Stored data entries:
####
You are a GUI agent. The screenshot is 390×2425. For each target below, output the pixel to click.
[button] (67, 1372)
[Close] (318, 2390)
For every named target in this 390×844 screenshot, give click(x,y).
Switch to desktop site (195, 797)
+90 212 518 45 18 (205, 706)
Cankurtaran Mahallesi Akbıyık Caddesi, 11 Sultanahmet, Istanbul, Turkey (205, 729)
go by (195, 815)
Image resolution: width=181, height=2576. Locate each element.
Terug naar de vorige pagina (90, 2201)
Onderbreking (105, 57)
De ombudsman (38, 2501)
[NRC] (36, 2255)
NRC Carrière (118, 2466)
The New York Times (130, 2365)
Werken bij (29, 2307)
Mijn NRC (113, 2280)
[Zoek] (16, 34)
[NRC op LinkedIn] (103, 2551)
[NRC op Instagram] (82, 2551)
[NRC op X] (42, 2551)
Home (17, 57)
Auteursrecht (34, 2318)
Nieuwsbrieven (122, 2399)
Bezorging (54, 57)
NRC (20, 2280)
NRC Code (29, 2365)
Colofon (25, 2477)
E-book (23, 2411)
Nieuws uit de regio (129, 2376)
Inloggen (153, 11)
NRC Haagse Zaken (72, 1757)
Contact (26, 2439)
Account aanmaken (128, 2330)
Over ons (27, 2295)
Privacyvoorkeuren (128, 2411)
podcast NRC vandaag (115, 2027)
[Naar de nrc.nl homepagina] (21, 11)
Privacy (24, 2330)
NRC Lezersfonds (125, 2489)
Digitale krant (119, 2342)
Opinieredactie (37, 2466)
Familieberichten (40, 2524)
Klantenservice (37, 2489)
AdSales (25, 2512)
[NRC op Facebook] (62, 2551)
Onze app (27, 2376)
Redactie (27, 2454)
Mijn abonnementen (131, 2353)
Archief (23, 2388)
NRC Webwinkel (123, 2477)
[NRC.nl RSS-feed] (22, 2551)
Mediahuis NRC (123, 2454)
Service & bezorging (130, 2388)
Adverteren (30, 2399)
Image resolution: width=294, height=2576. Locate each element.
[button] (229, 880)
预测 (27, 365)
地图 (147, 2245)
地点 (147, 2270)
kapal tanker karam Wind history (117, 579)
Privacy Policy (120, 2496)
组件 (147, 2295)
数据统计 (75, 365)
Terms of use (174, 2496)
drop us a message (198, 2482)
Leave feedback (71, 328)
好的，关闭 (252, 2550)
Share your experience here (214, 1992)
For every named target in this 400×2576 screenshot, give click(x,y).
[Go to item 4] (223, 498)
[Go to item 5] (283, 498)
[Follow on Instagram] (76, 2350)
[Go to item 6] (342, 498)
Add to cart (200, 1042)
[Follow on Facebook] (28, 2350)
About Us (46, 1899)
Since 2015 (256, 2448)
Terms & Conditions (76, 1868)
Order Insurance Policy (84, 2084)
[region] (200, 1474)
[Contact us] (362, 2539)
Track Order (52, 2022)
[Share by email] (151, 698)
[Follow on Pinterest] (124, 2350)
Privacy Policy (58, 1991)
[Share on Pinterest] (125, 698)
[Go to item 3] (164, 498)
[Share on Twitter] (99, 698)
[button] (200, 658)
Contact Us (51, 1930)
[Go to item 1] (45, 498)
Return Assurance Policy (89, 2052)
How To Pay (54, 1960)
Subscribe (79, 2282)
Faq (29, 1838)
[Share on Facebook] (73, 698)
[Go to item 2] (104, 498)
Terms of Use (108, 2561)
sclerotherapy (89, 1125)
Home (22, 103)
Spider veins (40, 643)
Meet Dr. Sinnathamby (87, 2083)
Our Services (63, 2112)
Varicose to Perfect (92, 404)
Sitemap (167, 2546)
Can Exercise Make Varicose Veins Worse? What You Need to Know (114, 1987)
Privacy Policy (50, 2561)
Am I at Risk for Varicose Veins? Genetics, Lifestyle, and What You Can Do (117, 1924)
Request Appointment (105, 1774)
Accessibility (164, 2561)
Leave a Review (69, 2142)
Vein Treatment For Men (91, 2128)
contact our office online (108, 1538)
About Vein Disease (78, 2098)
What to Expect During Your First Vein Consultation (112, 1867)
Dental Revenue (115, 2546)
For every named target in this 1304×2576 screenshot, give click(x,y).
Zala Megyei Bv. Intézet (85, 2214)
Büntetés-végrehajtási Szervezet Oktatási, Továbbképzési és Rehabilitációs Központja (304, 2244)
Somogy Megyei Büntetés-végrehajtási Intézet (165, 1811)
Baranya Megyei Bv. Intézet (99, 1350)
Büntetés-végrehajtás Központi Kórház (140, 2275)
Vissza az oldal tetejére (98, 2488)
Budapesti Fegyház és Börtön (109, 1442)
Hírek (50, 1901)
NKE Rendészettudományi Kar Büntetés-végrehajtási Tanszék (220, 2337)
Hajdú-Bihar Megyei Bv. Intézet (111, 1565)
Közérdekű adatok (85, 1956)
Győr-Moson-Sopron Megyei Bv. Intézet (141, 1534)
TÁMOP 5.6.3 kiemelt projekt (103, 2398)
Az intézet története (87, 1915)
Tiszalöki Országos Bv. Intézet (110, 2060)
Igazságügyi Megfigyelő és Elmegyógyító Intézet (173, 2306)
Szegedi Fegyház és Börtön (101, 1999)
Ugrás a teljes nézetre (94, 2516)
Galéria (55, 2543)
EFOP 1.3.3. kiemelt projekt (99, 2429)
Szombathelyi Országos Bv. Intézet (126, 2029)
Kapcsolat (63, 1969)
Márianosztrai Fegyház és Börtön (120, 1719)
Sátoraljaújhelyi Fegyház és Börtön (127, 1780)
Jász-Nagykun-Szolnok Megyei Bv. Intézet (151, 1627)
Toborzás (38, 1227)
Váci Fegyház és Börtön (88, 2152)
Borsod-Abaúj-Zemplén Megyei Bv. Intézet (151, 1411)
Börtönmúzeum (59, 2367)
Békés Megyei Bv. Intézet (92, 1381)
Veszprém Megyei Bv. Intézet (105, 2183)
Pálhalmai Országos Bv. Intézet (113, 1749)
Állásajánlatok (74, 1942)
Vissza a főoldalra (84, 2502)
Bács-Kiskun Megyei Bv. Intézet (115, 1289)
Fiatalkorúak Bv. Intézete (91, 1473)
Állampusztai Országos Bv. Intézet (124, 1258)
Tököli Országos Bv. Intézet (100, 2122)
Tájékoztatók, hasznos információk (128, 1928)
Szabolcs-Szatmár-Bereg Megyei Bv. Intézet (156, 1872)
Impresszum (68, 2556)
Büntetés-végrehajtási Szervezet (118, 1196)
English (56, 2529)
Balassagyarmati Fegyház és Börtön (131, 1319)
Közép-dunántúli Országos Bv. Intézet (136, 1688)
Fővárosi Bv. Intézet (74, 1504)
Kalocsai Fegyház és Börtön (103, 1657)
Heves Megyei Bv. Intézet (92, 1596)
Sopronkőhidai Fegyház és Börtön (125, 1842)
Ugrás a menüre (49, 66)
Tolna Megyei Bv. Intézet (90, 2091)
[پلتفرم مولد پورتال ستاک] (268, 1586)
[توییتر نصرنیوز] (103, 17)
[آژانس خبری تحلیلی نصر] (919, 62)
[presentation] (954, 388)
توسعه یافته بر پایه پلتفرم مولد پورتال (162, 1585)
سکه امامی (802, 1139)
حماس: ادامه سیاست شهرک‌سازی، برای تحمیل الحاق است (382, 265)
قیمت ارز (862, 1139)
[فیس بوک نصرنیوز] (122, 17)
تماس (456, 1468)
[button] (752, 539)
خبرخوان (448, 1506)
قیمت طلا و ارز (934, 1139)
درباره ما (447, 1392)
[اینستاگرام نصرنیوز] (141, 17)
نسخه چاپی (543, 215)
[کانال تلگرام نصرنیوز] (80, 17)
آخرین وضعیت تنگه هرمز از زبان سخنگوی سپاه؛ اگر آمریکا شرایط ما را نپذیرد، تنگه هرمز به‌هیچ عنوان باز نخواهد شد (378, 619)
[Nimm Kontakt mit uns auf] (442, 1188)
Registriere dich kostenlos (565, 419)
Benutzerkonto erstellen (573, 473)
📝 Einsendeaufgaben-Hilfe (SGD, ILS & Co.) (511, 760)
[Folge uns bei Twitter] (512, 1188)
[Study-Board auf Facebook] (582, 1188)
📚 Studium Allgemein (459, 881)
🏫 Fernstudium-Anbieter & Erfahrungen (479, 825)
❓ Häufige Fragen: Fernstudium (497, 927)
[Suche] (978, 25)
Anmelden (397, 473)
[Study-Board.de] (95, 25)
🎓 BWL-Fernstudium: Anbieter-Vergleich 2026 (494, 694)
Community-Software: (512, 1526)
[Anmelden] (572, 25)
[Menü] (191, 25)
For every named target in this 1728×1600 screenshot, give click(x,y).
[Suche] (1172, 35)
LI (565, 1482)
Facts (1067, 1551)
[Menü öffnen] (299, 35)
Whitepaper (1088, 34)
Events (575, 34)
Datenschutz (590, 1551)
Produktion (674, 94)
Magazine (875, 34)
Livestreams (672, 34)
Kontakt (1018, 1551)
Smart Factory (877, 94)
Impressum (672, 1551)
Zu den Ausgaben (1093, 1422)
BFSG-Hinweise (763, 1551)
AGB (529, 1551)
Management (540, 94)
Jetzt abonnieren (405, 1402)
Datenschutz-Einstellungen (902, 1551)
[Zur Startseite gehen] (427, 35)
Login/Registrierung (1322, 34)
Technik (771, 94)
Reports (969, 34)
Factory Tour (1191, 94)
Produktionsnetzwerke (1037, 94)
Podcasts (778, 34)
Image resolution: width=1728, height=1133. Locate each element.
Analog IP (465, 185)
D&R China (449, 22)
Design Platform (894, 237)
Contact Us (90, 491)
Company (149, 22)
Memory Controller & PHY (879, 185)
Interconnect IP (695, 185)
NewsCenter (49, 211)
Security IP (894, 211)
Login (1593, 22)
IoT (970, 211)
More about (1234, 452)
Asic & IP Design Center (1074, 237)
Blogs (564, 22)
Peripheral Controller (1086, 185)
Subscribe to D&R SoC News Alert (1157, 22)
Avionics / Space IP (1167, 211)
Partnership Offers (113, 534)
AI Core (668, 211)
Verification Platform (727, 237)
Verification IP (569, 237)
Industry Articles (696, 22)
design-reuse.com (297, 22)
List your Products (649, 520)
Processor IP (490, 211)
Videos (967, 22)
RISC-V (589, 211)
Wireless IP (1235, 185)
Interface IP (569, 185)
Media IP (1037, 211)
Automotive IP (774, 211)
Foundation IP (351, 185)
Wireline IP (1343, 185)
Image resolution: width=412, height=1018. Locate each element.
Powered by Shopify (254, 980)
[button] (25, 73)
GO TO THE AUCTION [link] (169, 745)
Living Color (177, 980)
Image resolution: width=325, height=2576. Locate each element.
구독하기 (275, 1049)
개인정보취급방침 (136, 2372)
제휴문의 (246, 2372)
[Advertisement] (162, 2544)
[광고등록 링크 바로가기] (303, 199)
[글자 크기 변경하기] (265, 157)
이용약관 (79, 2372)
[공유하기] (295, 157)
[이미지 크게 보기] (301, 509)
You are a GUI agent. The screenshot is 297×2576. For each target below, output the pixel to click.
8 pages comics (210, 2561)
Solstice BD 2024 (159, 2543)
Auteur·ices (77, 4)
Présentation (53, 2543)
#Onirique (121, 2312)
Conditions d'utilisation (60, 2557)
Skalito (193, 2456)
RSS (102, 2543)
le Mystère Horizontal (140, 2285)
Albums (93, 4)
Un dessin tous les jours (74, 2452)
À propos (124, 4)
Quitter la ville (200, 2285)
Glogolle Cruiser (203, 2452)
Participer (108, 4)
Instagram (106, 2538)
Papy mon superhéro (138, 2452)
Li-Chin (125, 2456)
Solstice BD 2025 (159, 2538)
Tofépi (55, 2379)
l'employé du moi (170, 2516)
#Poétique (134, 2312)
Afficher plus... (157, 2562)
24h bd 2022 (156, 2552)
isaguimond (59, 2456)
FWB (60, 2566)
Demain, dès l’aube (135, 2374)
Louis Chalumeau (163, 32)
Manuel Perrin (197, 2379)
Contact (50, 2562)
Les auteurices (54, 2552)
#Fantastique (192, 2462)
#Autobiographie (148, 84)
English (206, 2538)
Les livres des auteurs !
####
WORK REQUIRED
In the entries above, restate word for word the lines between the one holding "Return Assurance Policy (89, 2052)" and the one holding "Privacy Policy (50, 2561)", inclusive, and nothing besides.

YOUR RESPONSE
Return Assurance Policy (89, 2052)
How To Pay (54, 1960)
Subscribe (79, 2282)
Faq (29, 1838)
[Share on Facebook] (73, 698)
[Go to item 2] (104, 498)
Terms of Use (108, 2561)
sclerotherapy (89, 1125)
Home (22, 103)
Spider veins (40, 643)
Meet Dr. Sinnathamby (87, 2083)
Our Services (63, 2112)
Varicose to Perfect (92, 404)
Sitemap (167, 2546)
Can Exercise Make Varicose Veins Worse? What You Need to Know (114, 1987)
Privacy Policy (50, 2561)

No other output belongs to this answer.